Most of Oikocredit’s 600 members are church-related — including The United Church of Canada. Twenty-nine of them are what we call support associations, or shareholder groups. Behind those 29 sit most of the 53,000 investors. The typical investor is 65 years old and a retired nurse or teacher, with about $11,000 invested.

Q Oikocredit may be a secular organization, but it supports the less fortunate by providing loans to low-income individuals, typically in developing countries, allowing them to work their own way out of poverty. In that sense, it’s inherently a Christian model.

A It is, very much so. And we’re very mindful of our Christian roots and very honoured and respecting of our link with the World Council of Churches. But we do see that the relevance of the World Council of Churches in terms of our day-to-day activity is pretty small. In terms of keeping us focused on our mission and our vision and our values, it’s quite big.

Q Microfinance has seen a lot of growth since 2006, when Muhammad Yunus won the Nobel Peace Prize for his pioneering work with Bangladesh’s Grameen Bank. At the same time, microfinance has been criticized for putting profit ahead of poverty reduction. How do you respond to that?

A Overall, if you look at the last 10 years, you see the growing pains of a new business as it developed. Microfinance has had a few bumps along the road: there have been people going into it with different intentions; it’s been seen as a way of making easy money; it hasn’t always been managed ideally.

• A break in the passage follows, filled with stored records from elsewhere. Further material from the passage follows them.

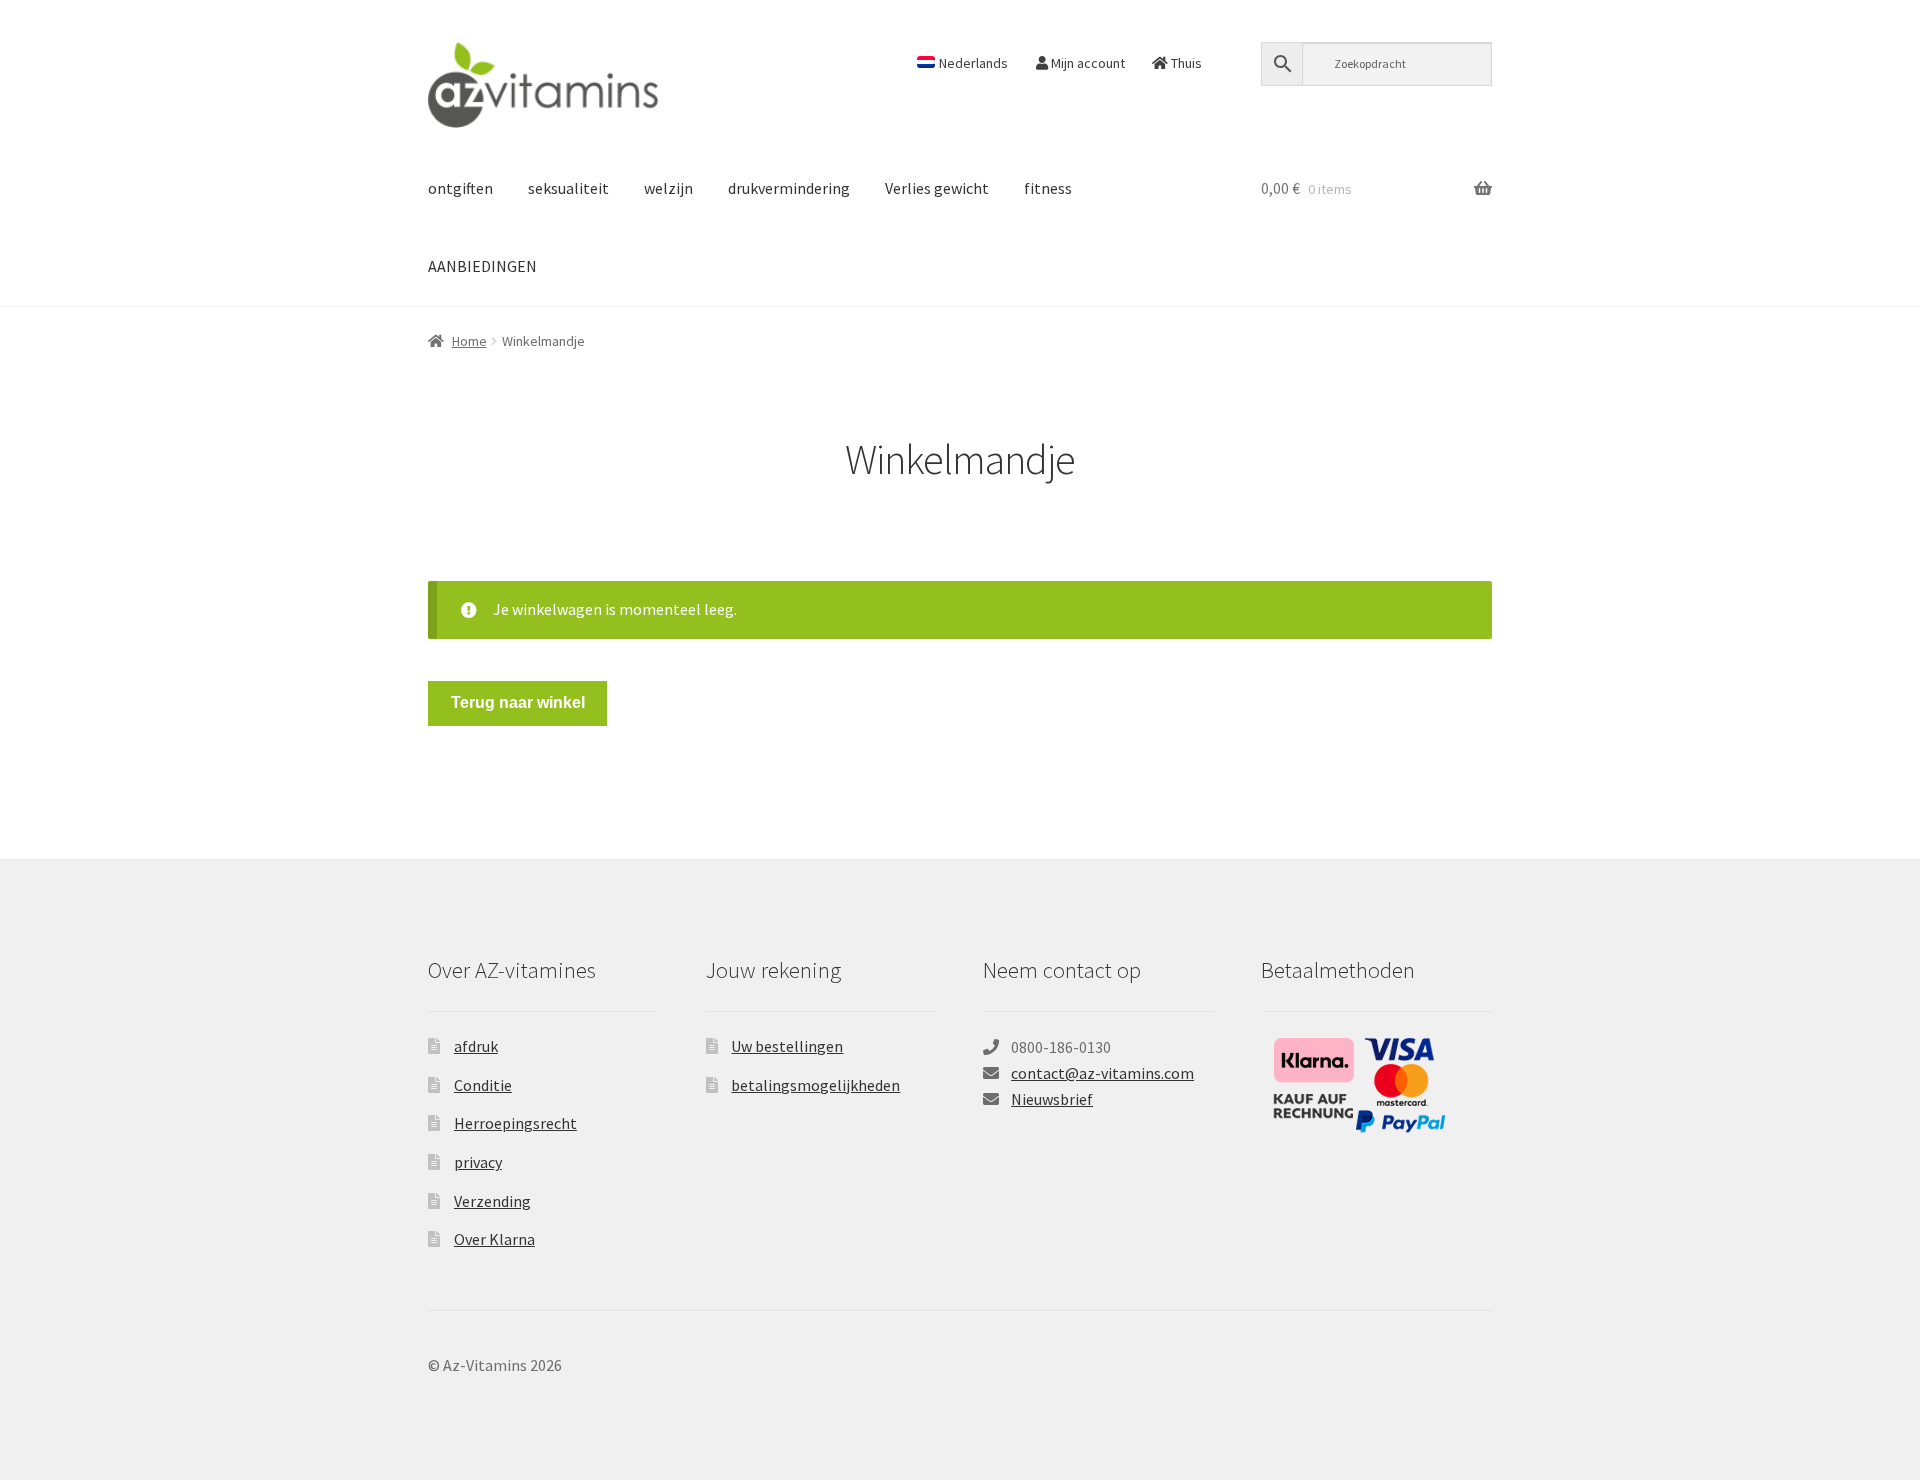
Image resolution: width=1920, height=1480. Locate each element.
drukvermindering (789, 188)
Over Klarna (494, 1239)
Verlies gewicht (937, 188)
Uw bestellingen (787, 1046)
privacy (478, 1162)
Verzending (492, 1201)
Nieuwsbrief (1052, 1099)
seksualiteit (568, 188)
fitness (1048, 188)
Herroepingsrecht (515, 1123)
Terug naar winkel (518, 702)
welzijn (668, 188)
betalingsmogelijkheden (815, 1085)
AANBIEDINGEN (482, 266)
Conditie (483, 1085)
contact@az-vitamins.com (1102, 1073)
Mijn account (1086, 63)
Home (469, 341)
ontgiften (460, 188)
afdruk (476, 1046)
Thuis (1185, 63)
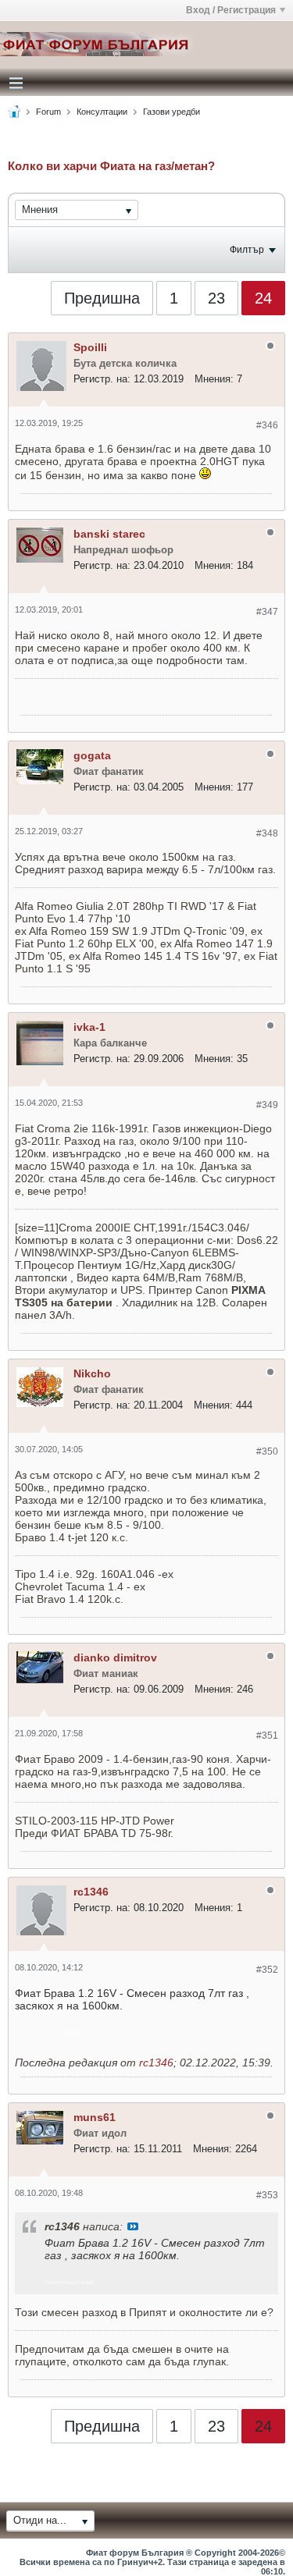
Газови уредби (171, 111)
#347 (267, 611)
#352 (267, 1969)
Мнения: (214, 379)
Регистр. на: (101, 379)
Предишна (102, 298)
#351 (267, 1735)
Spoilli (90, 347)
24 (263, 298)
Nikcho (92, 1373)
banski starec (109, 534)
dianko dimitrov (115, 1657)
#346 (267, 425)
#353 (267, 2195)
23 (216, 298)
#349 (267, 1105)
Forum (48, 111)
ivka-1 (89, 1027)
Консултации (102, 111)
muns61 (94, 2117)
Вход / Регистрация (231, 10)
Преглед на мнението (132, 2226)
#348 (267, 833)
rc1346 (91, 1891)
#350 (267, 1451)
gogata (92, 755)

I recognize that, particularly where microfinance is not well understood, it can lead to issues. If you assume that by giving someone a microloan, they’re suddenly going to be middle class and no longer working class, that’s very different.

Microfinance is not a panacea. And it’s not appropriate for the poorest of the poor — they need plain aid. But you get one level above that, and it’s the “teach a man to fish” argument. You see the benefits; you see the people growing.

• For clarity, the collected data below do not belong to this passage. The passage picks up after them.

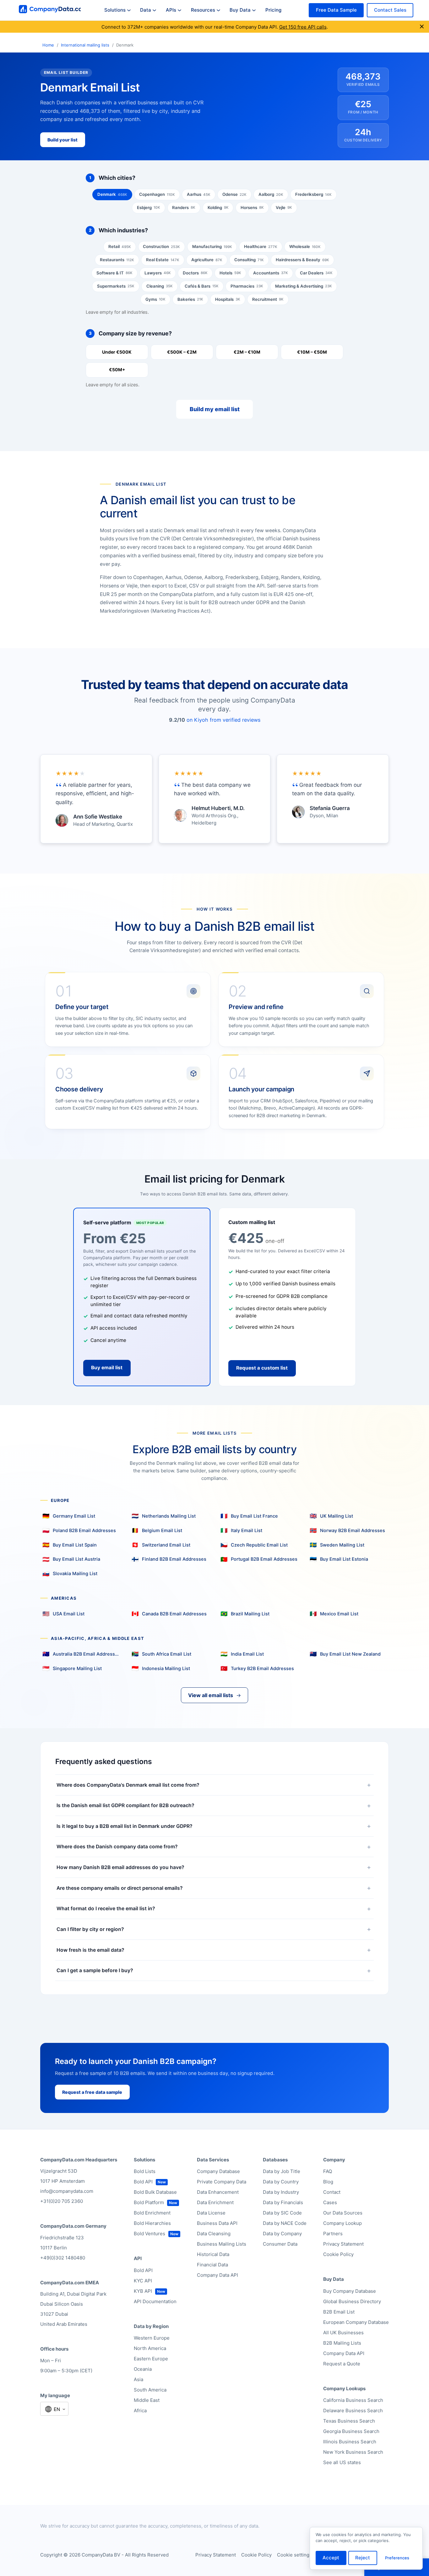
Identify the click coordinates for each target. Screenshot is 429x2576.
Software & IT (114, 272)
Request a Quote (341, 2364)
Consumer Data (280, 2244)
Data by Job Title (281, 2171)
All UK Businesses (343, 2333)
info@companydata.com (66, 2191)
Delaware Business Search (353, 2410)
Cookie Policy (338, 2254)
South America (150, 2390)
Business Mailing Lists (221, 2244)
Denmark (112, 194)
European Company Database (356, 2322)
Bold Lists (144, 2171)
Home (48, 44)
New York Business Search (353, 2452)
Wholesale (305, 246)
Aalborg (270, 194)
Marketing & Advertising (303, 286)
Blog (328, 2182)
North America (150, 2348)
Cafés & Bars (202, 286)
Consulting (249, 259)
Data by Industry (281, 2192)
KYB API (143, 2291)
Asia (138, 2379)
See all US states (342, 2462)
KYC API (143, 2281)
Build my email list (215, 409)
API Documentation (155, 2301)
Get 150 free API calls (303, 27)
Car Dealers (316, 272)
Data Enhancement (218, 2192)
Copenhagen (157, 194)
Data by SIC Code (282, 2213)
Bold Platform (149, 2202)
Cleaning (159, 286)
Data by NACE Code (285, 2223)
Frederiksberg (313, 194)
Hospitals (227, 299)
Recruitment (268, 299)
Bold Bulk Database (155, 2192)
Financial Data (212, 2265)
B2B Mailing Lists (342, 2343)
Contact (331, 2192)
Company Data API (217, 2275)
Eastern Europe (151, 2359)
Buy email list (106, 1368)
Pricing (273, 10)
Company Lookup (342, 2223)
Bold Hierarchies (152, 2223)
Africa (140, 2410)
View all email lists (214, 1695)
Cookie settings (294, 2555)
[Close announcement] (422, 27)
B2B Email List (339, 2312)
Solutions (115, 10)
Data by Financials (283, 2202)
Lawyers (157, 272)
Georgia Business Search (351, 2431)
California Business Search (353, 2400)
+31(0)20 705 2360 (61, 2201)
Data (145, 10)
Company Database (218, 2171)
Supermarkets (115, 286)
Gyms (155, 299)
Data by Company (282, 2234)
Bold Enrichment (152, 2213)
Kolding (218, 207)
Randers (183, 207)
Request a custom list (262, 1368)
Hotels (230, 272)
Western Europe (152, 2338)
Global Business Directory (352, 2301)
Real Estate (162, 259)
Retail (119, 246)
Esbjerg (148, 207)
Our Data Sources (342, 2213)
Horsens (252, 207)
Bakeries (190, 299)
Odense (234, 194)
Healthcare (260, 246)
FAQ (327, 2171)
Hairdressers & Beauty (302, 259)
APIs (171, 10)
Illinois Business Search (349, 2442)
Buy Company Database (349, 2291)
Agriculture (206, 259)
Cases (330, 2202)
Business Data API (217, 2223)
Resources (203, 10)
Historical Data (213, 2254)
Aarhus (198, 194)
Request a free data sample (92, 2092)
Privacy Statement (343, 2244)
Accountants (270, 272)
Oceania (143, 2369)
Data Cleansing (214, 2234)
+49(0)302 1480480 (62, 2258)
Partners (333, 2234)
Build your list (62, 139)
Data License (211, 2213)
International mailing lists (85, 44)
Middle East (147, 2400)
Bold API (143, 2182)
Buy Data (240, 10)
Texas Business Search (349, 2421)
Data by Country (281, 2182)
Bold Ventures (149, 2234)
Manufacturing (212, 246)
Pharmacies (247, 286)
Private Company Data (221, 2182)
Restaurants (117, 259)
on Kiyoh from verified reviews (223, 720)
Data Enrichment (215, 2202)
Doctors (195, 272)
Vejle (284, 207)
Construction (161, 246)
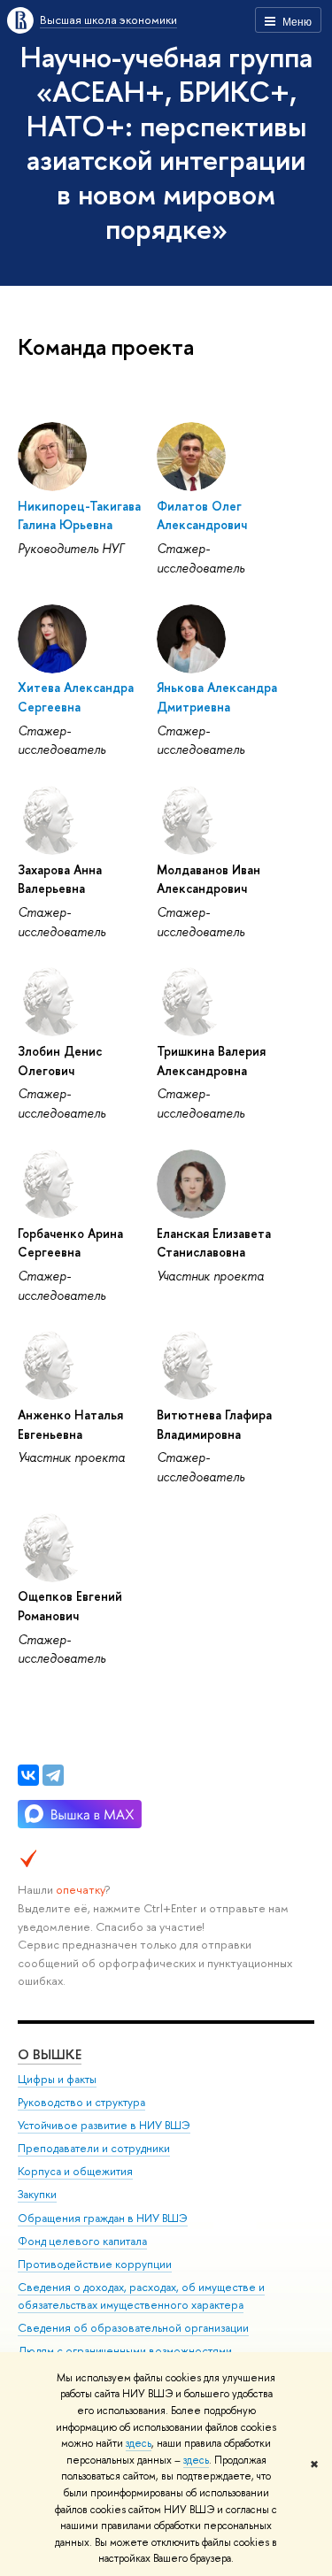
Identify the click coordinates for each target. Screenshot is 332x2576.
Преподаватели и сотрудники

I think one of the original problems with microfinance was it assumed everyone was an entrepreneur. It assumed that you help a woman buy a sewing machine, and a year later, she has 50 people working for her. But it doesn’t always work like that.

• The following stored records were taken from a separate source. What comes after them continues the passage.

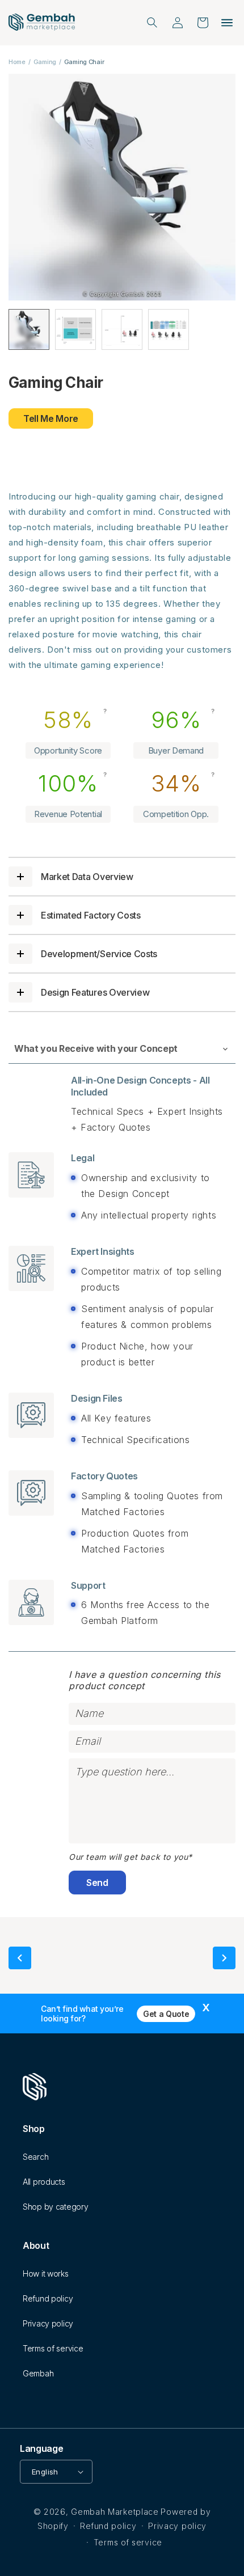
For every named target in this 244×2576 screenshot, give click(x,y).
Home (17, 62)
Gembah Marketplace (115, 2511)
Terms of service (53, 2348)
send (97, 1882)
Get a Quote (166, 2014)
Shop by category (56, 2206)
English (45, 2471)
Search (35, 2157)
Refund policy (48, 2298)
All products (44, 2181)
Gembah (38, 2373)
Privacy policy (48, 2323)
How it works (46, 2273)
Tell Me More (50, 418)
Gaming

Q How have governments responded to the rise of microfinance projects?

A More and more governments in developing countries have taken on themselves the ambition to progress financial inclusion further. Look at India: When [Narendra] Modi became prime minister [in 2014], the government announced it wanted to create 200 million new bank accounts in two years. That’s a lot if you put it into a Canadian perspective — it’s a little different in India.

But what we’re seeing is that the bigger microfinance institutions (MFIs) are more and more often becoming banks and taking over from people like us. Which is fine, because we can only provide credit. They can provide credit, savings, insurance, transaction services — so they start to include people in the financial system.

Q What are some of the successes Oikocredit has seen?

A It depends on how you define “success.” I think one definition is that MFIs keep growing and keep coming back to us for more funding. Another definition is that they keep growing and stop coming to us because they no longer need us.

I would cite CARD Bank, Inc., in the Philippines as one of our most successful microfinance partners. CARD has expanded from just being an MFI to having its own medical company and its own education company with a university charter. It has branches in Dubai and Singapore to facilitate remittances coming back to the Philippines. That’s one example of an MFI that has really grown but stayed close to its roots.

Q What’s next for Oikocredit and the microfinance sector?

A Today, we’re looking at, in many countries, a relatively mature financial-inclusion business. There are more and more MFIs becoming banks or being acquired by banks, and therefore more and more people having financial services available to them that they didn’t have before. So you look at what the technological solutions are to take it to the next stage.

We know that microfinance as a lending business for us is going to continue to decline. We will be replaced by banks, so we’ll move more into equity investment, into lending directly to agricultural partners. We’re looking at all the ways we can contribute. 

This interview has been condensed and edited.